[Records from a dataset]
——————————

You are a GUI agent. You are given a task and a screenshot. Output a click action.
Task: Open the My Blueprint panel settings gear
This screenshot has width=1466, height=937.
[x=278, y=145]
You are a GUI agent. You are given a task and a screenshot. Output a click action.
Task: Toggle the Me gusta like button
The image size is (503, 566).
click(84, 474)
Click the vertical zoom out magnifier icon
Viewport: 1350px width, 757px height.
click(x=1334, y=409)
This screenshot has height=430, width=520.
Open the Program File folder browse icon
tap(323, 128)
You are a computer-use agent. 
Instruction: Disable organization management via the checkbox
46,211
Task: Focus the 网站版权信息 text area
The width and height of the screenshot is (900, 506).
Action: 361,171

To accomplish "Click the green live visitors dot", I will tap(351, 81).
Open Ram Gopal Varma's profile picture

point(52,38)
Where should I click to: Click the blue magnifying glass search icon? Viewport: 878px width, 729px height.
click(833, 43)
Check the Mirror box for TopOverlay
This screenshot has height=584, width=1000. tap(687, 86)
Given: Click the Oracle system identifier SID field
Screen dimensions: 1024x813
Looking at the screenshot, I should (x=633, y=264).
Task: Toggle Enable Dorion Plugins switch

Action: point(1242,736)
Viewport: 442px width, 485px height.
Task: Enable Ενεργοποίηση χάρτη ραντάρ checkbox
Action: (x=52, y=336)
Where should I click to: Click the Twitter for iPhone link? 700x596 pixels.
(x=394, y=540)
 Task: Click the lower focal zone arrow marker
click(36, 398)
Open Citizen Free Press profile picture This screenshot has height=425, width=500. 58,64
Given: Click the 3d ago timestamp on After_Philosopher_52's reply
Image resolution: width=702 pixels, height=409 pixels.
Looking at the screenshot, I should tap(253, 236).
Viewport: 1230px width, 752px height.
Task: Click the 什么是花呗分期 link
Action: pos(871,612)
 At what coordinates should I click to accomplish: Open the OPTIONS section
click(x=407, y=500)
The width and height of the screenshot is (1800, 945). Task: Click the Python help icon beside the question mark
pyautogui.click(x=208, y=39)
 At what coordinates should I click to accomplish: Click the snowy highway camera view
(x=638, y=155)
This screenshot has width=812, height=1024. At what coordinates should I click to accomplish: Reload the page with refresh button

——————————

EXERCISE INSTRUCTIONS
Restate the data above word for word, omitting nothing.

ANSWER BOX
You are a GUI agent. You are given a task and a screenshot. Output a click action.
Task: Open the My Blueprint panel settings gear
This screenshot has width=1466, height=937.
[x=278, y=145]
You are a GUI agent. You are given a task and a screenshot. Output a click action.
Task: Toggle the Me gusta like button
The image size is (503, 566).
click(84, 474)
Click the vertical zoom out magnifier icon
Viewport: 1350px width, 757px height.
click(x=1334, y=409)
This screenshot has height=430, width=520.
Open the Program File folder browse icon
tap(323, 128)
You are a computer-use agent. 
Instruction: Disable organization management via the checkbox
46,211
Task: Focus the 网站版权信息 text area
The width and height of the screenshot is (900, 506).
Action: 361,171

To accomplish "Click the green live visitors dot", I will tap(351, 81).
Open Ram Gopal Varma's profile picture

point(52,38)
Where should I click to: Click the blue magnifying glass search icon? Viewport: 878px width, 729px height.
click(833, 43)
Check the Mirror box for TopOverlay
This screenshot has height=584, width=1000. tap(687, 86)
Given: Click the Oracle system identifier SID field
Screen dimensions: 1024x813
Looking at the screenshot, I should (x=633, y=264).
Task: Toggle Enable Dorion Plugins switch

Action: point(1242,736)
Viewport: 442px width, 485px height.
Task: Enable Ενεργοποίηση χάρτη ραντάρ checkbox
Action: (x=52, y=336)
Where should I click to: Click the Twitter for iPhone link? 700x596 pixels.
(x=394, y=540)
 Task: Click the lower focal zone arrow marker
click(36, 398)
Open Citizen Free Press profile picture This screenshot has height=425, width=500. 58,64
Given: Click the 3d ago timestamp on After_Philosopher_52's reply
Image resolution: width=702 pixels, height=409 pixels.
Looking at the screenshot, I should tap(253, 236).
Viewport: 1230px width, 752px height.
Task: Click the 什么是花呗分期 link
Action: pos(871,612)
 At what coordinates should I click to accomplish: Open the OPTIONS section
click(x=407, y=500)
The width and height of the screenshot is (1800, 945). Task: Click the Python help icon beside the question mark
pyautogui.click(x=208, y=39)
 At what coordinates should I click to accomplish: Click the snowy highway camera view
(x=638, y=155)
This screenshot has width=812, height=1024. At what coordinates should I click to accomplish: Reload the page with refresh button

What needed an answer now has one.